* [WHAT YOU SHOULD DO]: Reproduce every one of the following records verbatim, line for line.

* [GIVEN INFORMATION]:
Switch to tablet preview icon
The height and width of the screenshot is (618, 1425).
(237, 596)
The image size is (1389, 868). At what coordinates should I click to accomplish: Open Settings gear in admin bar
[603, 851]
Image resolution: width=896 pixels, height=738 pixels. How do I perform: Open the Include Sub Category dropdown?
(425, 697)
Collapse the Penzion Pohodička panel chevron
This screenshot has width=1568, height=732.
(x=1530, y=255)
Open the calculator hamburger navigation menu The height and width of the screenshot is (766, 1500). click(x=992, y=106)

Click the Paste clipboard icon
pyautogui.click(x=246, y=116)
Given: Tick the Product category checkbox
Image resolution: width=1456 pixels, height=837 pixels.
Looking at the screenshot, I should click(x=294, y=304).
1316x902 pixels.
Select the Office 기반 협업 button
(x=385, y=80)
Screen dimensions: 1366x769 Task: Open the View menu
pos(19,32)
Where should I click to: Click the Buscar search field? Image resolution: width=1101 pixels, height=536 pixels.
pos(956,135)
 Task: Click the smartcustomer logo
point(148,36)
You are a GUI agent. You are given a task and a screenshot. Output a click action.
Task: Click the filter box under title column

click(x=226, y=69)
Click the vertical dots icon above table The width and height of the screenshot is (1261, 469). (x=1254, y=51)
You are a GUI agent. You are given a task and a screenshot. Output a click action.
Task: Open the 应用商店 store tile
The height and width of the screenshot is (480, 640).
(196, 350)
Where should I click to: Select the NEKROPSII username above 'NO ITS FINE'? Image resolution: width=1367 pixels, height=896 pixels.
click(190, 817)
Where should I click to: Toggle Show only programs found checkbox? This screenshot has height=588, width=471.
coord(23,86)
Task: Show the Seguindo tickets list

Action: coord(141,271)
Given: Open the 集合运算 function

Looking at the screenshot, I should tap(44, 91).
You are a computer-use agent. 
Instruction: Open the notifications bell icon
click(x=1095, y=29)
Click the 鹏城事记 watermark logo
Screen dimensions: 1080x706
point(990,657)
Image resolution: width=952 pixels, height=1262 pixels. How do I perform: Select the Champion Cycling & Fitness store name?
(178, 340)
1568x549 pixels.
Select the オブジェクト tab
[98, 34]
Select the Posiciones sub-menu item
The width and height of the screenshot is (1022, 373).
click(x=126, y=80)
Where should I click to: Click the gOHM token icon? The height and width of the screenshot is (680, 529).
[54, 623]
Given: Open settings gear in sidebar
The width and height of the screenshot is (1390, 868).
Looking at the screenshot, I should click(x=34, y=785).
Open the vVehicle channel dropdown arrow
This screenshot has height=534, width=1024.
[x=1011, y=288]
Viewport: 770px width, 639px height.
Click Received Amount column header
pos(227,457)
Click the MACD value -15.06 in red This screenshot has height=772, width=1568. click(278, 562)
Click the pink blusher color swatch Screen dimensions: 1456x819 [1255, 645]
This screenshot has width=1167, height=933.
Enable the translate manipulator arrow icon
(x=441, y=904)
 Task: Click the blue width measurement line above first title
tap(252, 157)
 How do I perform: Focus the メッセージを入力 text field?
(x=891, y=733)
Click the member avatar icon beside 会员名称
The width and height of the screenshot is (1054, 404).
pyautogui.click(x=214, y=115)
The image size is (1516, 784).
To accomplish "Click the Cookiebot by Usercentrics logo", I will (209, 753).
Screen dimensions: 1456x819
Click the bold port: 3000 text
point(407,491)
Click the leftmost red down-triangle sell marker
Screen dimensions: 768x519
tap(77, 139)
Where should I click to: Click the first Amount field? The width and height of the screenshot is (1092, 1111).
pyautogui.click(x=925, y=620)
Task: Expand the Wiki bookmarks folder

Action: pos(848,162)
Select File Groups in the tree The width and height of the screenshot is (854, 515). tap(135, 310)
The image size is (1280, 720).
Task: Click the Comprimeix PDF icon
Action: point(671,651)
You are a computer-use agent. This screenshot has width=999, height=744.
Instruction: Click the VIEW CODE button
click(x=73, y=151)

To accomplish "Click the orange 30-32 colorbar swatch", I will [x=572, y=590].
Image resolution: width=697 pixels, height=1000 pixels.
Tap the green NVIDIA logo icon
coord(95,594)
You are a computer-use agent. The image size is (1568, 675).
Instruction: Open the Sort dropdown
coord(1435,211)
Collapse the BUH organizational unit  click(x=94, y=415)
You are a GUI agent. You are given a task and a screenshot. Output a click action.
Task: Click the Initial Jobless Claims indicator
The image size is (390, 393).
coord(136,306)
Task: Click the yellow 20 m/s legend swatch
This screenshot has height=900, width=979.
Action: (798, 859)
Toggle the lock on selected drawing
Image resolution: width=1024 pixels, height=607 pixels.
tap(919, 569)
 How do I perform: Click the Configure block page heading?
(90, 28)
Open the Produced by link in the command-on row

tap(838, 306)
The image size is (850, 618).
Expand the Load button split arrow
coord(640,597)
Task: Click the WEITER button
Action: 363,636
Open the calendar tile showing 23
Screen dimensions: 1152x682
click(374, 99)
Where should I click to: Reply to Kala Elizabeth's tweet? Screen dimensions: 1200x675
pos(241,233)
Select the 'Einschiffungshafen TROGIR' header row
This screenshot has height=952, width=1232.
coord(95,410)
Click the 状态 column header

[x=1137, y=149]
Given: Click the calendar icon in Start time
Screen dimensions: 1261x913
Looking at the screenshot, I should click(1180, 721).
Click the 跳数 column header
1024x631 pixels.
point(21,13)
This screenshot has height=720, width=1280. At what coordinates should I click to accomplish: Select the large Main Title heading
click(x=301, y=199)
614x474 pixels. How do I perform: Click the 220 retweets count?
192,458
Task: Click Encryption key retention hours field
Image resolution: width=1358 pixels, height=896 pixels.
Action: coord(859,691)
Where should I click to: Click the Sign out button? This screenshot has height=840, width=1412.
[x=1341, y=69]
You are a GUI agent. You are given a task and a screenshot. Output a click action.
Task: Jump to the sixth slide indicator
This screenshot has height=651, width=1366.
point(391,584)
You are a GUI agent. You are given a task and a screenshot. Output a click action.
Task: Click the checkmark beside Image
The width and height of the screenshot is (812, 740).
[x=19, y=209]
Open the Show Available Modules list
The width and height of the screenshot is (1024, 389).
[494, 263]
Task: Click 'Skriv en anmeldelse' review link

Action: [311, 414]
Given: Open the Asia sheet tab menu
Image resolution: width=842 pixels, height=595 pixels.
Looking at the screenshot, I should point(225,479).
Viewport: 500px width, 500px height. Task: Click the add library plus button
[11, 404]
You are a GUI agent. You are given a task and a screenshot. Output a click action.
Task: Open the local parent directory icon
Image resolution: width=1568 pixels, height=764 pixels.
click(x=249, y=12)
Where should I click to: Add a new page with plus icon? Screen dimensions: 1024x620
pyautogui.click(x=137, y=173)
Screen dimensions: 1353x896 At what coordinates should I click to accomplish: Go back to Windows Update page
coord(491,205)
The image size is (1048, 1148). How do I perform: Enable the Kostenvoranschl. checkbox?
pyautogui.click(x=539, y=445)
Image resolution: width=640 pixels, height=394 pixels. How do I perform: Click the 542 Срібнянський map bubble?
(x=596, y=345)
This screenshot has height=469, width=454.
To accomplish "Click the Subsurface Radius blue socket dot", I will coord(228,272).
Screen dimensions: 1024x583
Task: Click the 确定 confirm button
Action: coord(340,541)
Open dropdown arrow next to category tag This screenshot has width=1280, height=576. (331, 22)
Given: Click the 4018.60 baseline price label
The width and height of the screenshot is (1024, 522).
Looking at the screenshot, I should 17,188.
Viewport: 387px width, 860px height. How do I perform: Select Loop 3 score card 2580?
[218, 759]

* [FINAL RESULT]:
Switch to tablet preview icon
The height and width of the screenshot is (618, 1425).
(237, 596)
The image size is (1389, 868). At what coordinates should I click to accomplish: Open Settings gear in admin bar
[603, 851]
Image resolution: width=896 pixels, height=738 pixels. How do I perform: Open the Include Sub Category dropdown?
(425, 697)
Collapse the Penzion Pohodička panel chevron
This screenshot has width=1568, height=732.
(x=1530, y=255)
Open the calculator hamburger navigation menu The height and width of the screenshot is (766, 1500). click(x=992, y=106)

Click the Paste clipboard icon
pyautogui.click(x=246, y=116)
Given: Tick the Product category checkbox
Image resolution: width=1456 pixels, height=837 pixels.
Looking at the screenshot, I should click(x=294, y=304).
1316x902 pixels.
Select the Office 기반 협업 button
(x=385, y=80)
Screen dimensions: 1366x769 Task: Open the View menu
pos(19,32)
Where should I click to: Click the Buscar search field? Image resolution: width=1101 pixels, height=536 pixels.
pos(956,135)
 Task: Click the smartcustomer logo
point(148,36)
You are a GUI agent. You are given a task and a screenshot. Output a click action.
Task: Click the filter box under title column

click(x=226, y=69)
Click the vertical dots icon above table The width and height of the screenshot is (1261, 469). (x=1254, y=51)
You are a GUI agent. You are given a task and a screenshot. Output a click action.
Task: Open the 应用商店 store tile
The height and width of the screenshot is (480, 640).
(196, 350)
Where should I click to: Select the NEKROPSII username above 'NO ITS FINE'? Image resolution: width=1367 pixels, height=896 pixels.
click(190, 817)
Where should I click to: Toggle Show only programs found checkbox? This screenshot has height=588, width=471.
coord(23,86)
Task: Show the Seguindo tickets list

Action: coord(141,271)
Given: Open the 集合运算 function

Looking at the screenshot, I should tap(44, 91).
You are a computer-use agent. 
Instruction: Open the notifications bell icon
click(x=1095, y=29)
Click the 鹏城事记 watermark logo
Screen dimensions: 1080x706
point(990,657)
Image resolution: width=952 pixels, height=1262 pixels. How do I perform: Select the Champion Cycling & Fitness store name?
(178, 340)
1568x549 pixels.
Select the オブジェクト tab
[98, 34]
Select the Posiciones sub-menu item
The width and height of the screenshot is (1022, 373).
click(x=126, y=80)
Where should I click to: Click the gOHM token icon? The height and width of the screenshot is (680, 529).
[54, 623]
Given: Open settings gear in sidebar
The width and height of the screenshot is (1390, 868).
Looking at the screenshot, I should click(x=34, y=785).
Open the vVehicle channel dropdown arrow
This screenshot has height=534, width=1024.
[x=1011, y=288]
Viewport: 770px width, 639px height.
Click Received Amount column header
pos(227,457)
Click the MACD value -15.06 in red This screenshot has height=772, width=1568. click(278, 562)
Click the pink blusher color swatch Screen dimensions: 1456x819 [1255, 645]
This screenshot has width=1167, height=933.
Enable the translate manipulator arrow icon
(x=441, y=904)
 Task: Click the blue width measurement line above first title
tap(252, 157)
 How do I perform: Focus the メッセージを入力 text field?
(x=891, y=733)
Click the member avatar icon beside 会员名称
The width and height of the screenshot is (1054, 404).
pyautogui.click(x=214, y=115)
The image size is (1516, 784).
To accomplish "Click the Cookiebot by Usercentrics logo", I will (209, 753).
Screen dimensions: 1456x819
Click the bold port: 3000 text
point(407,491)
Click the leftmost red down-triangle sell marker
Screen dimensions: 768x519
tap(77, 139)
Where should I click to: Click the first Amount field? The width and height of the screenshot is (1092, 1111).
pyautogui.click(x=925, y=620)
Task: Expand the Wiki bookmarks folder

Action: pos(848,162)
Select File Groups in the tree The width and height of the screenshot is (854, 515). tap(135, 310)
The image size is (1280, 720).
Task: Click the Comprimeix PDF icon
Action: point(671,651)
You are a computer-use agent. This screenshot has width=999, height=744.
Instruction: Click the VIEW CODE button
click(x=73, y=151)

To accomplish "Click the orange 30-32 colorbar swatch", I will [x=572, y=590].
Image resolution: width=697 pixels, height=1000 pixels.
Tap the green NVIDIA logo icon
coord(95,594)
You are a computer-use agent. The image size is (1568, 675).
Instruction: Open the Sort dropdown
coord(1435,211)
Collapse the BUH organizational unit  click(x=94, y=415)
You are a GUI agent. You are given a task and a screenshot. Output a click action.
Task: Click the Initial Jobless Claims indicator
The image size is (390, 393).
coord(136,306)
Task: Click the yellow 20 m/s legend swatch
This screenshot has height=900, width=979.
Action: (798, 859)
Toggle the lock on selected drawing
Image resolution: width=1024 pixels, height=607 pixels.
tap(919, 569)
 How do I perform: Click the Configure block page heading?
(90, 28)
Open the Produced by link in the command-on row

tap(838, 306)
The image size is (850, 618).
Expand the Load button split arrow
coord(640,597)
Task: Click the WEITER button
Action: 363,636
Open the calendar tile showing 23
Screen dimensions: 1152x682
click(374, 99)
Where should I click to: Reply to Kala Elizabeth's tweet? Screen dimensions: 1200x675
pos(241,233)
Select the 'Einschiffungshafen TROGIR' header row
This screenshot has height=952, width=1232.
coord(95,410)
Click the 状态 column header

[x=1137, y=149]
Given: Click the calendar icon in Start time
Screen dimensions: 1261x913
Looking at the screenshot, I should click(1180, 721).
Click the 跳数 column header
1024x631 pixels.
point(21,13)
This screenshot has height=720, width=1280. At what coordinates should I click to accomplish: Select the large Main Title heading
click(x=301, y=199)
614x474 pixels. How do I perform: Click the 220 retweets count?
192,458
Task: Click Encryption key retention hours field
Image resolution: width=1358 pixels, height=896 pixels.
Action: coord(859,691)
Where should I click to: Click the Sign out button? This screenshot has height=840, width=1412.
[x=1341, y=69]
You are a GUI agent. You are given a task and a screenshot. Output a click action.
Task: Jump to the sixth slide indicator
This screenshot has height=651, width=1366.
point(391,584)
You are a GUI agent. You are given a task and a screenshot. Output a click action.
Task: Click the checkmark beside Image
The width and height of the screenshot is (812, 740).
[x=19, y=209]
Open the Show Available Modules list
The width and height of the screenshot is (1024, 389).
[494, 263]
Task: Click 'Skriv en anmeldelse' review link

Action: [311, 414]
Given: Open the Asia sheet tab menu
Image resolution: width=842 pixels, height=595 pixels.
Looking at the screenshot, I should point(225,479).
Viewport: 500px width, 500px height. Task: Click the add library plus button
[11, 404]
You are a GUI agent. You are given a task and a screenshot. Output a click action.
Task: Open the local parent directory icon
Image resolution: width=1568 pixels, height=764 pixels.
click(x=249, y=12)
Where should I click to: Add a new page with plus icon? Screen dimensions: 1024x620
pyautogui.click(x=137, y=173)
Screen dimensions: 1353x896 At what coordinates should I click to accomplish: Go back to Windows Update page
coord(491,205)
The image size is (1048, 1148). How do I perform: Enable the Kostenvoranschl. checkbox?
pyautogui.click(x=539, y=445)
Image resolution: width=640 pixels, height=394 pixels. How do I perform: Click the 542 Срібнянський map bubble?
(x=596, y=345)
This screenshot has height=469, width=454.
To accomplish "Click the Subsurface Radius blue socket dot", I will coord(228,272).
Screen dimensions: 1024x583
Task: Click the 确定 confirm button
Action: coord(340,541)
Open dropdown arrow next to category tag This screenshot has width=1280, height=576. (331, 22)
Given: Click the 4018.60 baseline price label
The width and height of the screenshot is (1024, 522).
Looking at the screenshot, I should 17,188.
Viewport: 387px width, 860px height. How do I perform: Select Loop 3 score card 2580?
[218, 759]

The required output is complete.